The Zima cured all the minor nicks and bruises and banished the lingering effects of Creeping Frost Touch, but I wasn’t sure that was a good thing. As feeling returned to my arm, so did the pain from my hand. A dull, lingering ache that pulsed with every beat of my heart.
Harper gently took my mangled limb, inspecting the mess with a mix of horror and disbelief. “I don’t understand,” she said shaking her head. “I’ve never seen an injury a Greater Healing Elixir couldn’t fix.”
“I have,” I muttered, thinking back to Jakob and his flayed arm. “But let’s not worry about it for right now.” I glanced at the mound of steaming bodies. “Everyone else, okay?”
Harper shrugged, “Nothing a warm fire and a little rest won’t fix.”
“Good,” I said, tucking my ruined hand into the outer pocket of my robe.
There was a way to fix the damage, but it wouldn’t be fun for me. I had a Relic tucked away in Storage called Molt and Mend, which allowed the user to “molt” injured body parts and regrow new, healthy appendages over the course of several days or weeks, all depending on the extent of the injuries. There was a catch, though. Because there was always a catch.
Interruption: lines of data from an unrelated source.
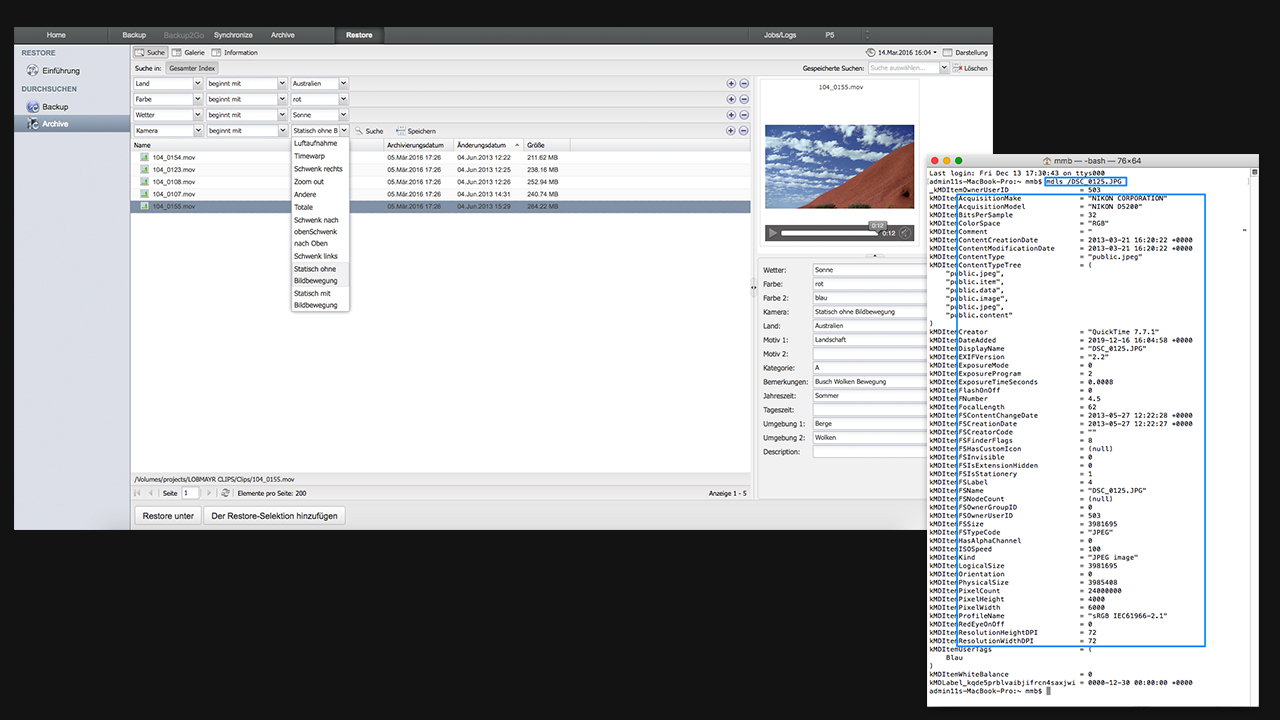Image resolution: width=1280 pixels, height=720 pixels.
Task: Open the Backup browse icon in the sidebar
Action: tap(32, 107)
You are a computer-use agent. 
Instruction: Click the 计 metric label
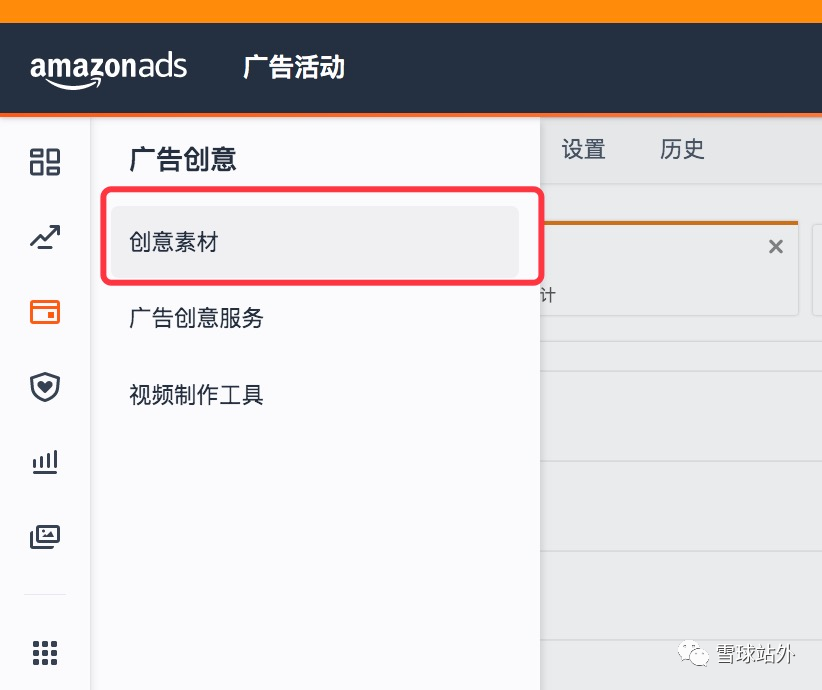(x=548, y=294)
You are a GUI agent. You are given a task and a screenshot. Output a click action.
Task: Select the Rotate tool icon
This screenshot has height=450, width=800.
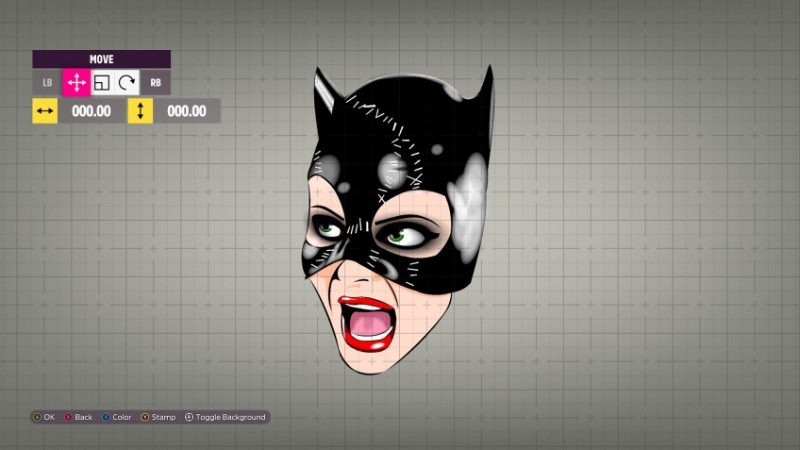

According to the Codex Entry, the process was exceptionally painful.
Not even Harper’s Painkiller OD would be able to help.
But that wasn’t something I wanted to deal with now—not in the middle of a hostile winter wonderland surrounded by corpses and potential enemies.
“Come on,” I said, pushing the pain down deep. “Let’s loot the bodies before more of those Yeti dickwads show up in force.”
Because if there’s one thing worse than nearly dying in the snow... it was doing it without loot.